→ PROBLEM TO WORK ON:
Everything in the listing should be restated word for word.
*** Opening of EXERCISE INPUTS ***
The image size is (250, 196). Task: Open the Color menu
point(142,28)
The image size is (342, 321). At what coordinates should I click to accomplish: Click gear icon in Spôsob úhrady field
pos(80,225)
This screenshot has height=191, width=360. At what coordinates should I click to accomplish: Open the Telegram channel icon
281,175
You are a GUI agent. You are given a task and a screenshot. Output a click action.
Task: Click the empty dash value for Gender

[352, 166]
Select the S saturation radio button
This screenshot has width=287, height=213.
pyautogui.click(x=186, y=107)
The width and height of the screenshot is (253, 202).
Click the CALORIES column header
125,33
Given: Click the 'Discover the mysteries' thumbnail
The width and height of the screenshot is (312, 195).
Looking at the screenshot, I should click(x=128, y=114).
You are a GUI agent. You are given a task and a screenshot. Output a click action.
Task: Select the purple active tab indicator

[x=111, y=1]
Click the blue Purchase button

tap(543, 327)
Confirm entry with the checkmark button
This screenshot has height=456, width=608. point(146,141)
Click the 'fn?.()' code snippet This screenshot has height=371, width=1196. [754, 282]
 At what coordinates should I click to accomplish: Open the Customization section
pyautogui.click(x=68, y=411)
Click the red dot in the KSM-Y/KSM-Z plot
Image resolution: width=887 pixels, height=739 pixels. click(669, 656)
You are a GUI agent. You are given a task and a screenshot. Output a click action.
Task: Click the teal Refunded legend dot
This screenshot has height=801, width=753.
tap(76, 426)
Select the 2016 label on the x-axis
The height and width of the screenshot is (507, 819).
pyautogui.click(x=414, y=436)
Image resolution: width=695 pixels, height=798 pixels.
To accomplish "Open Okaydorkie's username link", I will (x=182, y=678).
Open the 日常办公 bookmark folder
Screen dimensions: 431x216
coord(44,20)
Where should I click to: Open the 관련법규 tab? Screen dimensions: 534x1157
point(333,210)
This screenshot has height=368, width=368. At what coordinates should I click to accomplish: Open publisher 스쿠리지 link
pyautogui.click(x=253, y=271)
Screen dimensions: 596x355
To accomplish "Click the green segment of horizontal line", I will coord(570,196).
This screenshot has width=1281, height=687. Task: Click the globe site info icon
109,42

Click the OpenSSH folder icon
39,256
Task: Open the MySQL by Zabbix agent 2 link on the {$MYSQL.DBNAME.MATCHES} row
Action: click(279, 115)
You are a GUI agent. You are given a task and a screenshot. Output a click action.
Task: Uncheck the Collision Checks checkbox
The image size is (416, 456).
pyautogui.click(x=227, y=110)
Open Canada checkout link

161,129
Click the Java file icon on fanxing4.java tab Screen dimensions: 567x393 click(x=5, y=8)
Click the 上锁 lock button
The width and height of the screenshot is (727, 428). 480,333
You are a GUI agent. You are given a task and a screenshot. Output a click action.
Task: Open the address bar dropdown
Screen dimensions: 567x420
*** Close of EXERCISE INPUTS ***
→ SOLUTION TO THE PROBLEM:
The image size is (250, 196). Task: Open the Color menu
point(142,28)
The image size is (342, 321). At what coordinates should I click to accomplish: Click gear icon in Spôsob úhrady field
pos(80,225)
This screenshot has height=191, width=360. At what coordinates should I click to accomplish: Open the Telegram channel icon
281,175
You are a GUI agent. You are given a task and a screenshot. Output a click action.
Task: Click the empty dash value for Gender

[352, 166]
Select the S saturation radio button
This screenshot has width=287, height=213.
pyautogui.click(x=186, y=107)
The width and height of the screenshot is (253, 202).
Click the CALORIES column header
125,33
Given: Click the 'Discover the mysteries' thumbnail
The width and height of the screenshot is (312, 195).
Looking at the screenshot, I should click(x=128, y=114).
You are a GUI agent. You are given a task and a screenshot. Output a click action.
Task: Select the purple active tab indicator

[x=111, y=1]
Click the blue Purchase button

tap(543, 327)
Confirm entry with the checkmark button
This screenshot has height=456, width=608. point(146,141)
Click the 'fn?.()' code snippet This screenshot has height=371, width=1196. [754, 282]
 At what coordinates should I click to accomplish: Open the Customization section
pyautogui.click(x=68, y=411)
Click the red dot in the KSM-Y/KSM-Z plot
Image resolution: width=887 pixels, height=739 pixels. click(669, 656)
You are a GUI agent. You are given a task and a screenshot. Output a click action.
Task: Click the teal Refunded legend dot
This screenshot has height=801, width=753.
tap(76, 426)
Select the 2016 label on the x-axis
The height and width of the screenshot is (507, 819).
pyautogui.click(x=414, y=436)
Image resolution: width=695 pixels, height=798 pixels.
To accomplish "Open Okaydorkie's username link", I will (x=182, y=678).
Open the 日常办公 bookmark folder
Screen dimensions: 431x216
coord(44,20)
Where should I click to: Open the 관련법규 tab? Screen dimensions: 534x1157
point(333,210)
This screenshot has height=368, width=368. At what coordinates should I click to accomplish: Open publisher 스쿠리지 link
pyautogui.click(x=253, y=271)
Screen dimensions: 596x355
To accomplish "Click the green segment of horizontal line", I will coord(570,196).
This screenshot has width=1281, height=687. Task: Click the globe site info icon
109,42

Click the OpenSSH folder icon
39,256
Task: Open the MySQL by Zabbix agent 2 link on the {$MYSQL.DBNAME.MATCHES} row
Action: click(279, 115)
You are a GUI agent. You are given a task and a screenshot. Output a click action.
Task: Uncheck the Collision Checks checkbox
The image size is (416, 456).
pyautogui.click(x=227, y=110)
Open Canada checkout link

161,129
Click the Java file icon on fanxing4.java tab Screen dimensions: 567x393 click(x=5, y=8)
Click the 上锁 lock button
The width and height of the screenshot is (727, 428). 480,333
You are a GUI agent. You are given a task and a screenshot. Output a click action.
Task: Open the address bar dropdown
Screen dimensions: 567x420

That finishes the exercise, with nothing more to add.